(What you should do) Reproduce the rows from the line containing "Where should I click to: Toggle" through the final line of the rows, both ends included.

--- Data to use ---

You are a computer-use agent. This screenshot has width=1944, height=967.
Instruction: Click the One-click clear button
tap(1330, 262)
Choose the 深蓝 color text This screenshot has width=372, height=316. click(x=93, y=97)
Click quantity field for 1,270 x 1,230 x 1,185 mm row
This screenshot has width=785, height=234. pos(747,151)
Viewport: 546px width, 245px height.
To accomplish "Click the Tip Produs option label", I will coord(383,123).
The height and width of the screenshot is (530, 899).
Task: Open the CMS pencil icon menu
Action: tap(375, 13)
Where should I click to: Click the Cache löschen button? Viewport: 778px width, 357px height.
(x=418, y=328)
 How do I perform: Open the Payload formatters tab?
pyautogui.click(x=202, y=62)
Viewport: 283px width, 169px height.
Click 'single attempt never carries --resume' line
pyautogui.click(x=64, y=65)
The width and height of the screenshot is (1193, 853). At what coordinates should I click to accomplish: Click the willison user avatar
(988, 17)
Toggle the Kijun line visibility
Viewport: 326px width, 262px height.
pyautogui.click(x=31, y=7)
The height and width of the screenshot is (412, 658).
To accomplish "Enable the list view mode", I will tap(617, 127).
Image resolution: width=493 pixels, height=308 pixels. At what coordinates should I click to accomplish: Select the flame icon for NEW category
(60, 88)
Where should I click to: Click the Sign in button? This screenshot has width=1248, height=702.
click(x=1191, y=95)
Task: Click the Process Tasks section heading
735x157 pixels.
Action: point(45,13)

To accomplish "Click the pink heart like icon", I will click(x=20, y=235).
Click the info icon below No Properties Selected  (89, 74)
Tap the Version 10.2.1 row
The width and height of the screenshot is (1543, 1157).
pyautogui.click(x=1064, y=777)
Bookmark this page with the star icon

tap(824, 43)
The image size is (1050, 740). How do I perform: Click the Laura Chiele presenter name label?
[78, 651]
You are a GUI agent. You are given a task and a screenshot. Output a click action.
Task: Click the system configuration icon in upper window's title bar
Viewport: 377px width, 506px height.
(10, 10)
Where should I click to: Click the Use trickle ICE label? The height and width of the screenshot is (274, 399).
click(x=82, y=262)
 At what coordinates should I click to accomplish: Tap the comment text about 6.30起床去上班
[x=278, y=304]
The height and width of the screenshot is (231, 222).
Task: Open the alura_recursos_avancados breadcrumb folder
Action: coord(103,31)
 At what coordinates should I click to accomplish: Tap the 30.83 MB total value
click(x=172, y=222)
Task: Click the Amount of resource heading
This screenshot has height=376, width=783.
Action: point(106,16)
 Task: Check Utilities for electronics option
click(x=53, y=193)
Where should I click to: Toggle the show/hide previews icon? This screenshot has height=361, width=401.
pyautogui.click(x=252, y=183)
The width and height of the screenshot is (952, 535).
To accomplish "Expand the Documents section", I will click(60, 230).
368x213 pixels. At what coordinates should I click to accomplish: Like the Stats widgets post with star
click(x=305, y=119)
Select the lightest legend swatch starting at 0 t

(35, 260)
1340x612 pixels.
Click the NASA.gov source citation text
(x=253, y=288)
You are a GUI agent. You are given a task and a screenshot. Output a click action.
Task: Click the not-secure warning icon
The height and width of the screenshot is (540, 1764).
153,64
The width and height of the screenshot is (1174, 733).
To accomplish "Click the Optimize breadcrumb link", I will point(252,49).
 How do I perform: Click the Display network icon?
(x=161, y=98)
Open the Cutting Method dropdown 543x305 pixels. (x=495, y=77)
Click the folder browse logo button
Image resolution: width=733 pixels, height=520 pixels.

---

(Complete answer)
Where should I click to: Toggle the show/hide previews icon? This screenshot has height=361, width=401.
pyautogui.click(x=252, y=183)
The width and height of the screenshot is (952, 535).
To accomplish "Expand the Documents section", I will click(60, 230).
368x213 pixels. At what coordinates should I click to accomplish: Like the Stats widgets post with star
click(x=305, y=119)
Select the lightest legend swatch starting at 0 t

(35, 260)
1340x612 pixels.
Click the NASA.gov source citation text
(x=253, y=288)
You are a GUI agent. You are given a task and a screenshot. Output a click action.
Task: Click the not-secure warning icon
The height and width of the screenshot is (540, 1764).
153,64
The width and height of the screenshot is (1174, 733).
To accomplish "Click the Optimize breadcrumb link", I will point(252,49).
 How do I perform: Click the Display network icon?
(x=161, y=98)
Open the Cutting Method dropdown 543x305 pixels. (x=495, y=77)
Click the folder browse logo button
Image resolution: width=733 pixels, height=520 pixels.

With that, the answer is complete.